Necessidade de uma Diretiva da UE que aborde os riscos psicossociais relacionados com o trabalho: Uma perspetiva da Europa Oriental e Central (parte I)


NOTA: Tradução da responsabilidade do Departamento de SST 

 

Documento de reflexão da ETUI

 

Recomendações políticas

- Os riscos psicossociais relacionados com o trabalho representam um problema cada vez maior para o trabalho na atualidade.

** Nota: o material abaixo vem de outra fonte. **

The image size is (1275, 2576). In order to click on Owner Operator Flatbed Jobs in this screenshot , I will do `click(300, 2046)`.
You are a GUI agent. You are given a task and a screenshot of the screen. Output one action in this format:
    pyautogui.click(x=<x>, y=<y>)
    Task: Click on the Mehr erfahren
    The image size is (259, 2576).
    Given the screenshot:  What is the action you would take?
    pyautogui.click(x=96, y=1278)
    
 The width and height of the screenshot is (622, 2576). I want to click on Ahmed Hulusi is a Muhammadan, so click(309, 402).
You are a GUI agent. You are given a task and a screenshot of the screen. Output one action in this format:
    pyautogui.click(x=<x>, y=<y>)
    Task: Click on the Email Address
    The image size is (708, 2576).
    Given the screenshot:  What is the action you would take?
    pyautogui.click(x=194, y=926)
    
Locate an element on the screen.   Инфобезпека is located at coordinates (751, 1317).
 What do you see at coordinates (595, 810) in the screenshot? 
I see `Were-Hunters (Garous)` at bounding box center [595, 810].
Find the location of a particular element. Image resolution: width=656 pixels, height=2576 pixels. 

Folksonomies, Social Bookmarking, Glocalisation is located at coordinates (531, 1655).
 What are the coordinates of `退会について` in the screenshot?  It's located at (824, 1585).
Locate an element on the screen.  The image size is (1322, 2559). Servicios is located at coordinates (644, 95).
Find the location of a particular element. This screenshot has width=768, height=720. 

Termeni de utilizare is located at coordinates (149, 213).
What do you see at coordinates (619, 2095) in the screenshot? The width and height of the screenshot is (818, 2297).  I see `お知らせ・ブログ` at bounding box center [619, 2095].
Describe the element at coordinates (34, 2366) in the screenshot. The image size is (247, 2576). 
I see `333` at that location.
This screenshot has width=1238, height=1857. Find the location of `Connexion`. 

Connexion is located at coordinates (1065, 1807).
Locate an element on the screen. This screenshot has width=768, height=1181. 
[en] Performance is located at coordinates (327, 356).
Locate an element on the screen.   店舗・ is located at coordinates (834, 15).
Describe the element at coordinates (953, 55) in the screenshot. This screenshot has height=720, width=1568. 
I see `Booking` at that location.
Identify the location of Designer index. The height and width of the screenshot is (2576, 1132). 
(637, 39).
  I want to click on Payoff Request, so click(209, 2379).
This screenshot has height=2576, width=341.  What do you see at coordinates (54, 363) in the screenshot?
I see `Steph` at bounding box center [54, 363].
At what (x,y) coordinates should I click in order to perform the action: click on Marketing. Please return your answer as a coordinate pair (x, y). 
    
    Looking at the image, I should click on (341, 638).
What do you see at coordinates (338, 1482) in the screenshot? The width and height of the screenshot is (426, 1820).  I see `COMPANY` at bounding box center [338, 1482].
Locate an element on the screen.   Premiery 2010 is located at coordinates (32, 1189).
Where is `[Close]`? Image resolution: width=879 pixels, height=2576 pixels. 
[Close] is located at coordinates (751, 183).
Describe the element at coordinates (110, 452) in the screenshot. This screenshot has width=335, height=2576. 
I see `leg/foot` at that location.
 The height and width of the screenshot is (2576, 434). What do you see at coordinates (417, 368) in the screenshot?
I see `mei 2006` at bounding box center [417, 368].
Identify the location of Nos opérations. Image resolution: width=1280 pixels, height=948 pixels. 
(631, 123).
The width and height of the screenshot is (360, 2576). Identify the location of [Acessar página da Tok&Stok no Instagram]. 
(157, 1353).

A consciência do problema e das abordagens da sua regulamentação legal variam em toda a UE. Muitos Estados da Europa Central e Oriental ainda estão atrasados na sua legislação nacional relativamente à resolução do problema.

- A este objetivo de adaptar as condições de trabalho e a organização do trabalho para fazer face e gerir eficazmente   os riscos psicossociais na Europa Central e Oriental, é necessário incorporar medidas de avaliação e gestão dos riscos, juntamente com a implementação de medidas preventivas coletivas.

É, pois, fundamental reforçar os quadros regulamentares nacionais no que respeita aos riscos psicossociais e reforçar as atividades setoriais, as ações conjuntas dos parceiros sociais e as campanhas ativas dos sindicatos nacionais.

- A diretiva-quadro da UE relativa à Segurança e Saúde no Trabalho (SST) não abrange explicitamente os riscos psicossociais, enquanto a aplicação de acordos-quadro não vinculativos sobre o stresse relacionado com o trabalho (2004) e sobre o assédio e a violência no trabalho (2007), bem como outros instrumentos, não são suficientes para influenciar a legislação da Europa Central e Oriental.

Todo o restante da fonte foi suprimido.